‘Super-spreading,’ key in dengue transmission

September 20, 2012 02:45 am | Updated 02:45 am IST

Super-spreading, where one infected person passes on a disease to lots of others, could be an important factor driving dengue transmission in places where the mosquito Aedes aegypti carries the virus, according to research published recently .

The World Health Organisation has termed dengue as “the most important mosquito-borne viral disease in the world.” Incidence of the disease has jumped 30-fold in the last five decades.

Aedes aegypti , the mosquito that is principally responsible for spreading the virus that causes dengue, has proved adept at making use of human habitation. The female mosquito feeds on human blood and subsequently lays her eggs inside containers holding water that are found in and around homes. The eggs hatch into larvae, which grow and turn into pupae, finally maturing into adults.

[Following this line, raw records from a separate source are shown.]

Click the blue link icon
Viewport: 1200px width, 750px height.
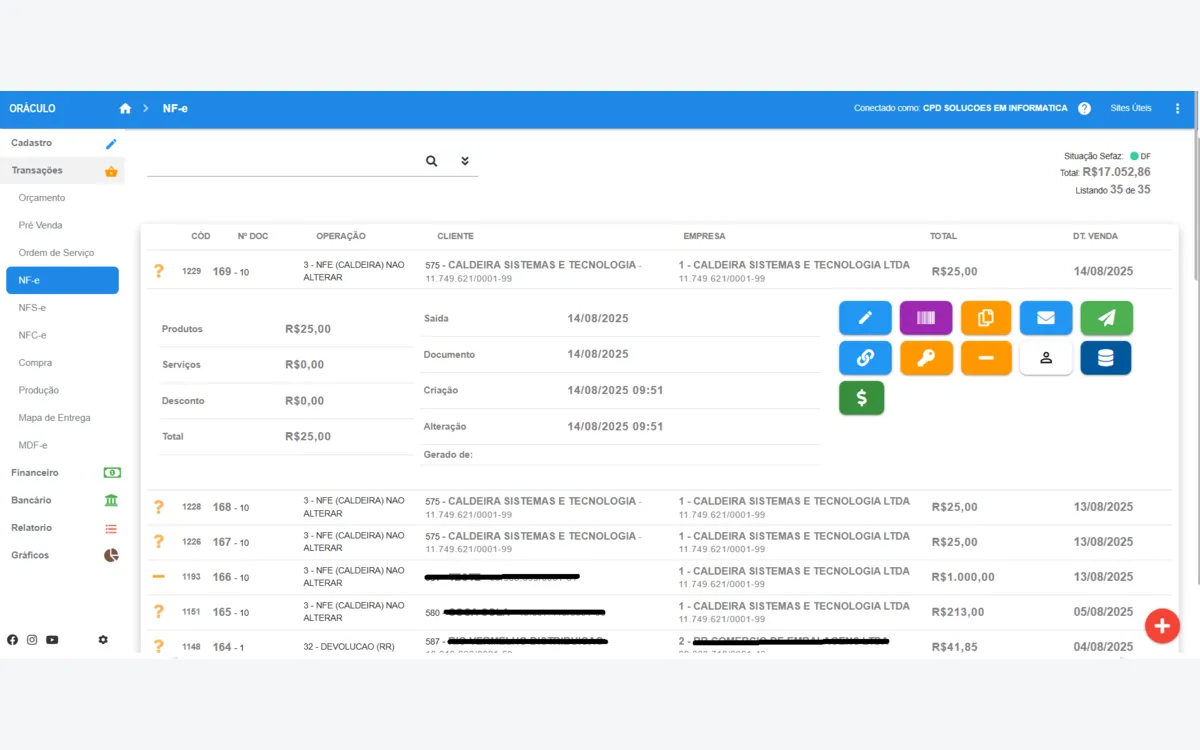tap(864, 357)
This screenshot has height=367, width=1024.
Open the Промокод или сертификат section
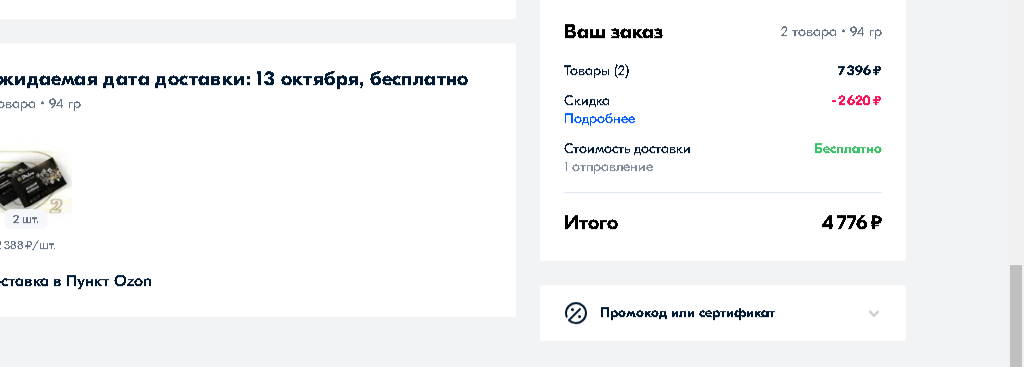(722, 313)
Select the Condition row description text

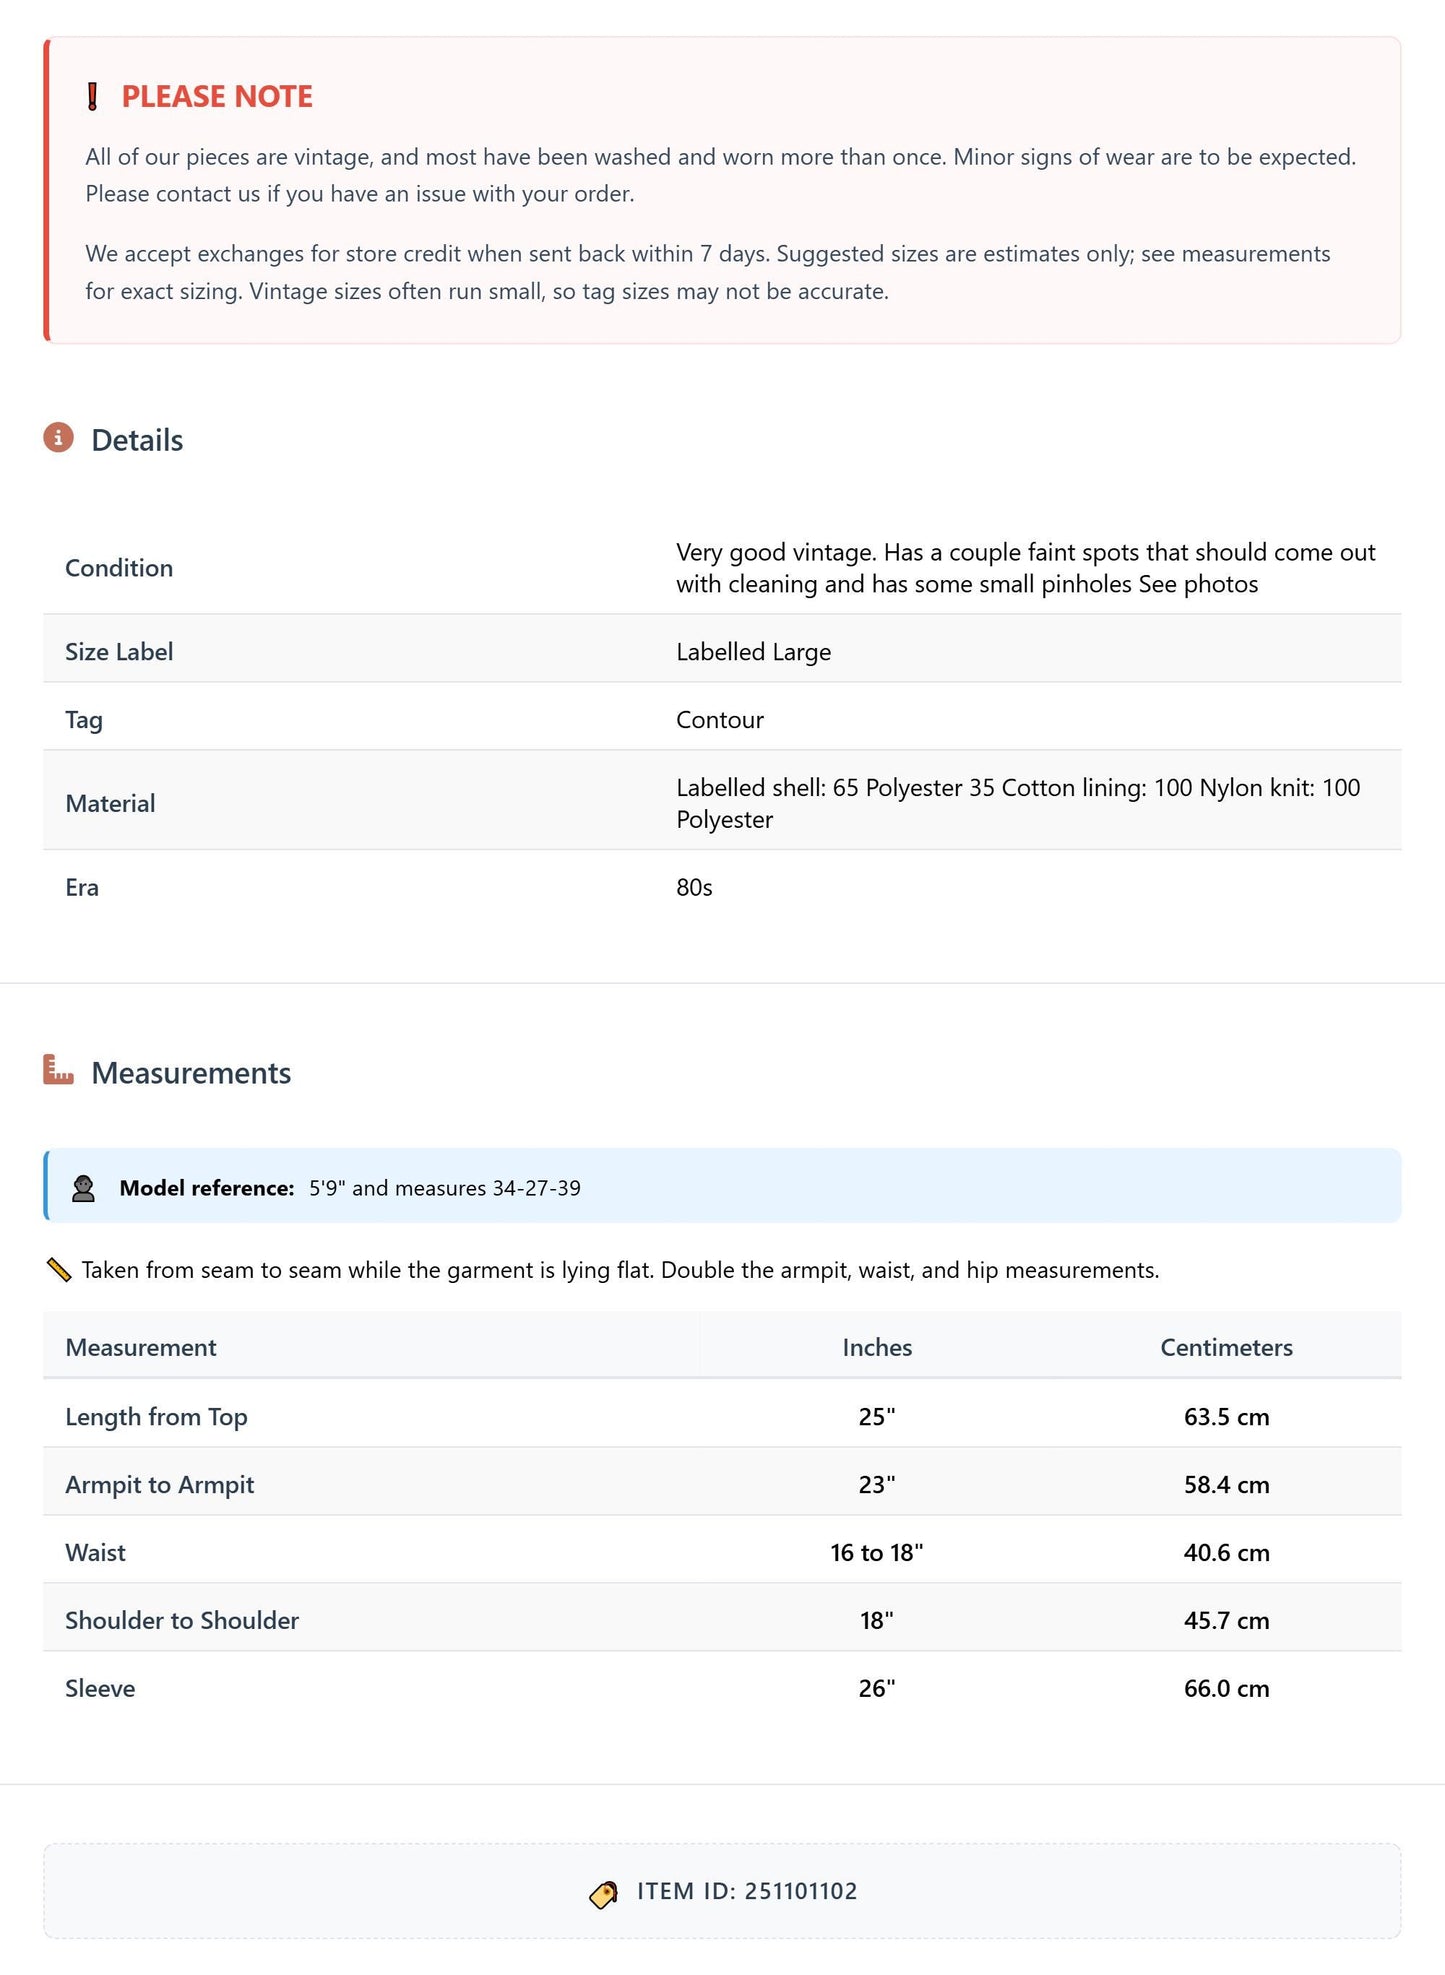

Studies have found that most of the mosquitoes in each locality typically come from just a few containers and houses, termed ‘super-producers.’

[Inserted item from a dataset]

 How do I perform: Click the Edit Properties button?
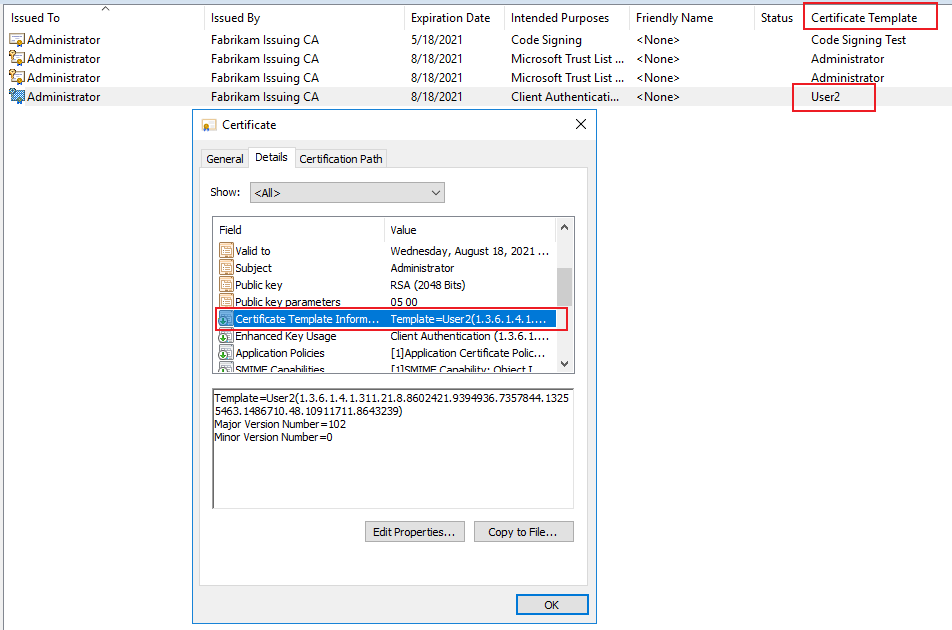(414, 531)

In the course of their research, which has been published in the journal PLOS Neglected Tropical Diseases , Harish Padmanabha of Yale School of Public Health in the U.S. and his colleagues modelled how dengue would spread, given such an aggregation of mosquitoes and variations in the density of people in a place. The simulation was based on the distribution of mosquito pupae and humans in houses in two residential neighbourhoods of Armenia, a city in Colombia in South America where the disease is rife.

Since mosquitoes were concentrated in only a couple of homes in each locality, an infected individual in those houses or in their immediate vicinity was likely to get bitten and pass on the virus to a large number of mosquitoes. Those mosquitoes, in turn, would go on to bite other people, thus spreading the disease.

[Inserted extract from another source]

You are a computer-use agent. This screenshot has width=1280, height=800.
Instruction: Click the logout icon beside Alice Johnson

The study indicated that dengue transmission “depends heavily on events where an infected person infects many mosquitoes,” Dr. Padmanabha told this correspondent. Such people were the super-spreaders. In contrast, most people with the virus would not infect many mosquitoes.

Moreover, “human density amplified the effect of A. aegypti super-production on dengue risk,” the paper noted. Increased human density led to more possibilities for disease spread through both human-to-mosquito and mosquito-to-human transmission.

Also, greater human density in a particular area would increase the frequency of dengue-infected visitors.

“We found that even small variations in human density can have a very big effect,” Dr. Padamanabha said. “A mosquito where you have low human density has much less capacity to transmit [the disease] than in an area where there is high human density.”

Targeting control measures in areas of high human density could reduce the epidemic potential by decreasing the abundance of mosquitoes in areas were dengue was most likely to be introduced, the paper pointed out.